3. Une autre nouveauté liturgique qui concerne l'Église universelle est la troisième édition (editio typica tertia) du Missel Romain en latin, qui a été présentée à Rome le 18 mars 2002. Cette réédition avait été annoncée depuis longtemps comme le "Missel de l'an 2000". Il semble que, par rapport aux deux précédentes éditions, elle ne contienne aucune innovation notable. En tout cas, on doit maintenant attendre que cette version du Missel Romain soit traduite dans les principales langues vernaculaires – ce qui prendra un peu de temps ! J'écrirai également plus longuement sur ce nouvel ouvrage liturgique dans la prochaine lettre aux monastères.

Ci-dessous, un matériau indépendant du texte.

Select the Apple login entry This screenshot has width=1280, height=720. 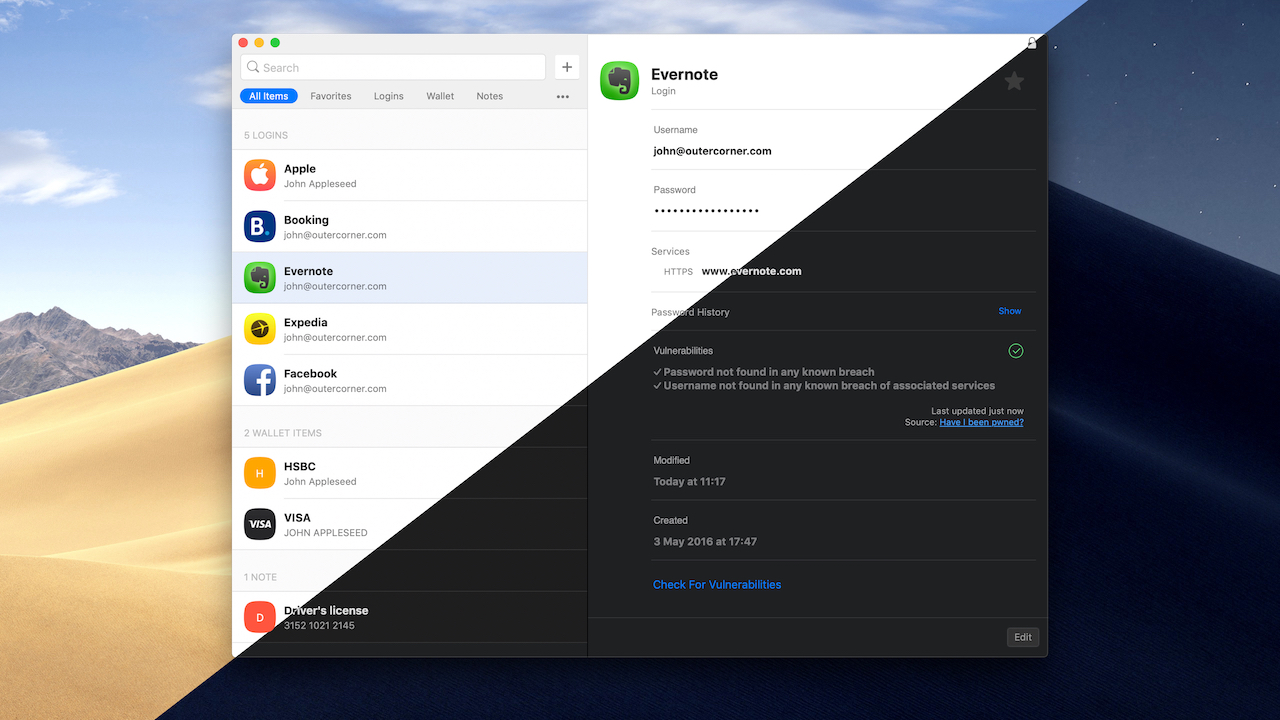[x=410, y=175]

4. Pour conclure, une suggestion : dans les pays de langue allemande, l'année 2003 a été proclamée "Année de la Bible". Divers projets ont déjà été prévus partout. La suggestion que je voudrais faire dans ces informations est la suivante : qu'en cette "année de la Bible", nous donnions à la Sainte Bible une place d'honneur (avant tout dans l'église). Après le dernier Concile, on a pris en beaucoup d'endroits la belle habitude d'exposer en permanence dans les églises un exemplaire ouvert de la Bible. Le Concile Vatican II a en effet rappelé dans la Constitution "Dei Verbum" sur la Révélation : L'Église a toujours vénéré les divines Écritures, comme elle l'a toujours fait aussi pour le Corps même du Seigneur Nos Sœurs d'Eschenbach – pour faire encore une proposition – ont entrepris, pour l' "année de la Bible", d'écrire à la main l'Évangile de chaque dimanche et de les rassembler tous sous la forme d'un Évangéliaire décoré.

 

Avec tous mes souhaits de bénédiction pour les fêtes qui approchent et mes salutations fraternelles en Christ, je reste votre

 

fr. Alberich Altermatt O.Cist.

 

Monastère d'Eschenbach (Suisse), le 13 novembre 2002.